In recent years, high-strength electrospinning nanofiber membranes have important applications in many fields, such as tissue engineering, filtration, lithium-ion battery separator, etc. Improving the mechanical strength of electrospinning nanofiber membranes has always been an important research topic. In this work, for the first time, an ultra-high-strength para-aramid nanofiber membrane is prepared by electrospinning of para-aramid nanofibril dispersion with the assistance of polyethylene oxide (PEO). The rheology and solution properties are investigated to determine the optimal composition of spinning solution. Electrospinning process parameters are studied to obtain a uniform morphology of the membranes.

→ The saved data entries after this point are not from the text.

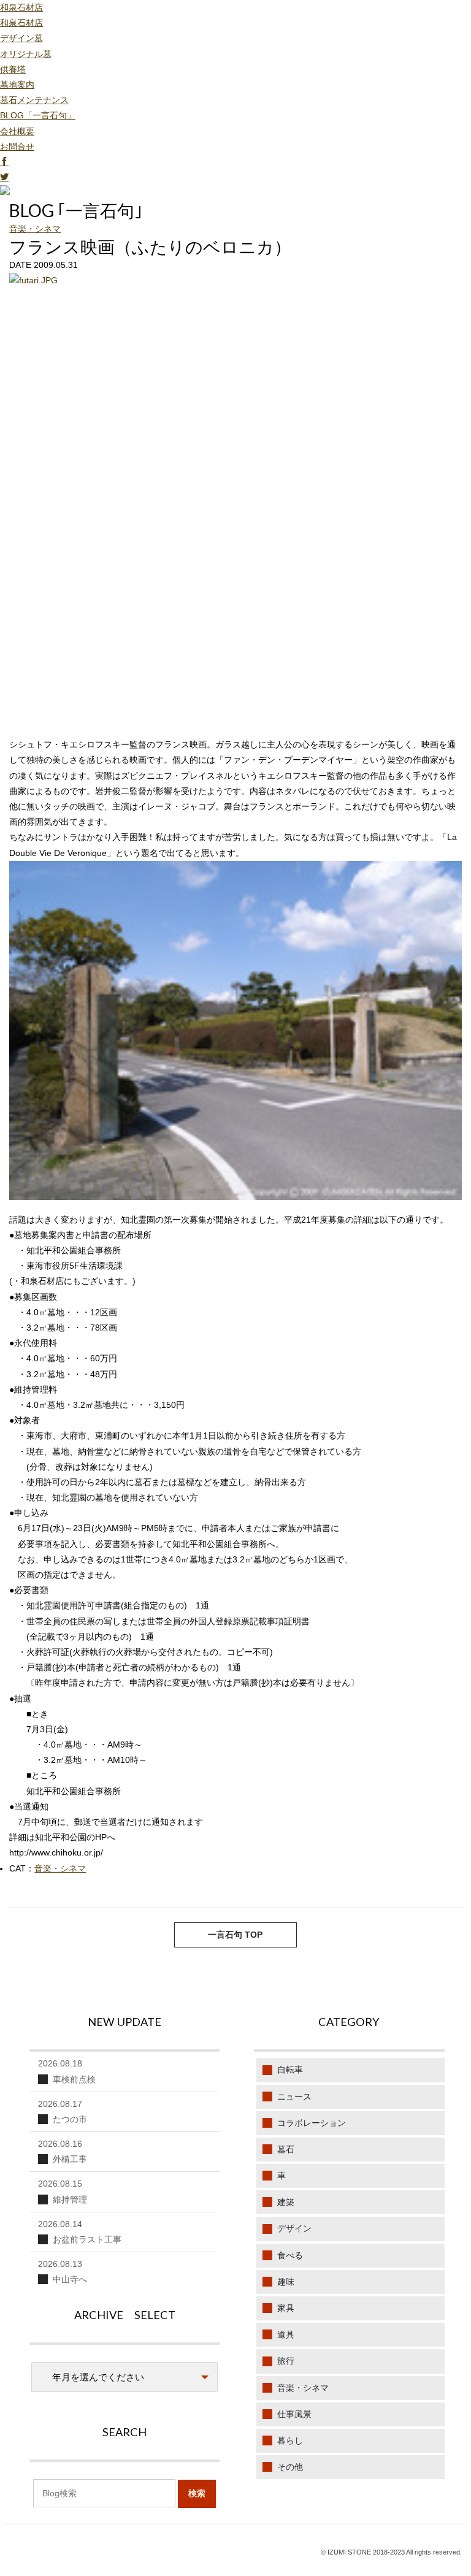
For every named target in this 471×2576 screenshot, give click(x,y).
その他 (290, 2467)
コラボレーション (311, 2123)
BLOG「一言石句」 (37, 115)
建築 (285, 2202)
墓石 (285, 2149)
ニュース (294, 2096)
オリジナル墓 (26, 54)
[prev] (427, 1938)
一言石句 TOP (235, 1935)
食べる (290, 2255)
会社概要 (17, 131)
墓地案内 (17, 85)
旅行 (285, 2361)
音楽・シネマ (35, 229)
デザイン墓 (21, 38)
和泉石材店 (21, 7)
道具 (285, 2334)
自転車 (290, 2069)
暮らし (290, 2440)
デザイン (294, 2228)
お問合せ (17, 146)
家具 (285, 2308)
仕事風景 (294, 2414)
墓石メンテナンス (34, 100)
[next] (44, 1938)
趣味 (285, 2282)
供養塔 (13, 69)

In order to achieve higher strength, the membranes with different forms are prepared by adjusting the arrangement and orientation of nanofibers, random membranes, oriented membranes, and nanofiber bundles. Among them, the fiber diameter is relatively uniform, between 100 and 200 nm. For random and oriented membranes, the mechanical properties can be greatly improved by heat treatment because PEO can act as physical cross-points to realize welding of nanofibers. Compared with the untreated membranes, the tensile strength increases to 40.36 and 65.82 MPa, respectively, increasing by 308 and 83%. Meanwhile, the morphology of the nanofiber membrane is not affected, and the porosity decreases slightly to 76 and 52%, respectively, and a decrease of 8 and 2%. In addition, the strength of the random membrane washed with water for 2 h can reach 83.56 MPa after heat treatment. For nanofiber bundles, the tensile strength exceeds 400 MPa. This work successfully achieves the preparation of ultra-high-strength electrospinning para-aramid nanofiber membranes, which have great application prospects in the field of high-performance and multifunctional materials, such as lithium-ion battery separators, filtration materials, and reinforced composite materials, etc.